Но ее голос, такой уверенный и звонкий, разве что немного взволнованный, который пространство церкви делало еще более глубоким и серьезным, – этот голос, знакомый и родной, продолжал: «… и любить и уважать тебя до конца дней своих!»
Амос попытался изгнать из головы несвоевременные мысли и, чтобы облегчить себе эту задачу, сосредоточился на звучании собственного голоса, стараясь, чтобы его тон не был слишком банальным или притворным. Так, серьезно, но несколько отстраненно, без всякого пафоса и даже чуть поспешно, произнес свою клятву и он. Закончив фразу, он ощутил легкое головокружение и внезапный ступор; но потом Адриано сжал ему руку, Элена заулыбалась, и он вновь обрел покой. На выходе из церкви молодоженов поджидала толпа из местных жителей, среди которых были и знакомые, и просто зеваки, пришедшие поглазеть на свадьбу, – так что им понадобилось еще какое-то время, чтобы добраться до машины.

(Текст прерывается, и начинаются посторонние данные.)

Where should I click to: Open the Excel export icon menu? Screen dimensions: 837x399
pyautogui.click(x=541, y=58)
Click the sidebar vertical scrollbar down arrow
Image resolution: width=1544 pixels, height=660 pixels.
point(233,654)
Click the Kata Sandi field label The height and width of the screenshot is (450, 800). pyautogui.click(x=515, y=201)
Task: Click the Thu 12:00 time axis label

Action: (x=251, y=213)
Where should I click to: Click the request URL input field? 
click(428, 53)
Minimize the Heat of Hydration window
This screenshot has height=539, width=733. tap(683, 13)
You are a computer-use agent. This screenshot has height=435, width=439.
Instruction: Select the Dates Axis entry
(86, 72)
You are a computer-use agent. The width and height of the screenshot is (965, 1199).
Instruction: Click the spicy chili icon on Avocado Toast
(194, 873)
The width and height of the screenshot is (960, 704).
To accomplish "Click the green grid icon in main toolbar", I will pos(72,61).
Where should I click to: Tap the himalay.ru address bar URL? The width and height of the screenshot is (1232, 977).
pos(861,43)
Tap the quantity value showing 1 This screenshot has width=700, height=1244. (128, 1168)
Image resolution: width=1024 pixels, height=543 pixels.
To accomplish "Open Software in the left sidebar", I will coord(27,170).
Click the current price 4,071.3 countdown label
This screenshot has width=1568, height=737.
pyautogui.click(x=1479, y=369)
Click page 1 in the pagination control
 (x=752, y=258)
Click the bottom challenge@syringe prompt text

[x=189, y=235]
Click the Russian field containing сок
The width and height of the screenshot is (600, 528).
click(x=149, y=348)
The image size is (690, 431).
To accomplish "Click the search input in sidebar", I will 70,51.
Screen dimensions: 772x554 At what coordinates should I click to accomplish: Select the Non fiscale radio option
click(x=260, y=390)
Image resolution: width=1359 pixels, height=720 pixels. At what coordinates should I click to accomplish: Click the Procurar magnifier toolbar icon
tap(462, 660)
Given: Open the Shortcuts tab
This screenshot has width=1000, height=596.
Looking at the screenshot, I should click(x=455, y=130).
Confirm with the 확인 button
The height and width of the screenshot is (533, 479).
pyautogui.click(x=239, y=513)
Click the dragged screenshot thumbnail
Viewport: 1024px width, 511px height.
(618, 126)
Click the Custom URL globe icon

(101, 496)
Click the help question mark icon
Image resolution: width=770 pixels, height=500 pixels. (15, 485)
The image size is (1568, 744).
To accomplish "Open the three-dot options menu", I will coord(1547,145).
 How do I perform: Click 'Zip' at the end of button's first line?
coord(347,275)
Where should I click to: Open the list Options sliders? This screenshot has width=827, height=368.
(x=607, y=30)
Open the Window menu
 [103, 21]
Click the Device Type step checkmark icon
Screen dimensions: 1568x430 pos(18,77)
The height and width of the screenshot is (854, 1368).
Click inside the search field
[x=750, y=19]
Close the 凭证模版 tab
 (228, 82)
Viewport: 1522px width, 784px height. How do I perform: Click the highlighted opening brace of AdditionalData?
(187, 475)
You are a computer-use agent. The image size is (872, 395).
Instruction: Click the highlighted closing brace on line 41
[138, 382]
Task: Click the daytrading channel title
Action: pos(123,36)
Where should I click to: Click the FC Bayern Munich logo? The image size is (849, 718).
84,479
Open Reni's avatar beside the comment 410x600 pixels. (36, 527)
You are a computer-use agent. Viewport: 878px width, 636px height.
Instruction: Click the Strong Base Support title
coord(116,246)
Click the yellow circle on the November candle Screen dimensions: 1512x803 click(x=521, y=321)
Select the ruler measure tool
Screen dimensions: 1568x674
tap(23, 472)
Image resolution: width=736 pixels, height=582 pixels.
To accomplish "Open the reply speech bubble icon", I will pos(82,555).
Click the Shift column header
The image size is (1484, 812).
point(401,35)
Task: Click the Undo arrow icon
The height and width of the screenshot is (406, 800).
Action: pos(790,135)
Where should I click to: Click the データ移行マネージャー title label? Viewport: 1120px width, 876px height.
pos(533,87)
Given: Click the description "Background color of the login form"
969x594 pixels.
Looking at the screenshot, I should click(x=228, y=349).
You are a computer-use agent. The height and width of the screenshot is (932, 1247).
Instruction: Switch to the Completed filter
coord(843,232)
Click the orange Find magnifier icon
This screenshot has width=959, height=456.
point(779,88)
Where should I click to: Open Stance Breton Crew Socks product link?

Как Амос всегда хотел, празднование состоялось в большом родительском доме, в котором прошло его детство и который он очень любил. Все родственники и друзья собрались там, и каждый по-своему старался, чтобы все прошло хорошо: Верано, кондитер и старый друг Амоса, испек по торжественному случаю восхитительный многоэтажный торт на основе безе, столь любимого женихом, а Лука и Джорджио устроили самое настоящее пиротехническое шоу, пока домашние вместе с соседями накрывали столы.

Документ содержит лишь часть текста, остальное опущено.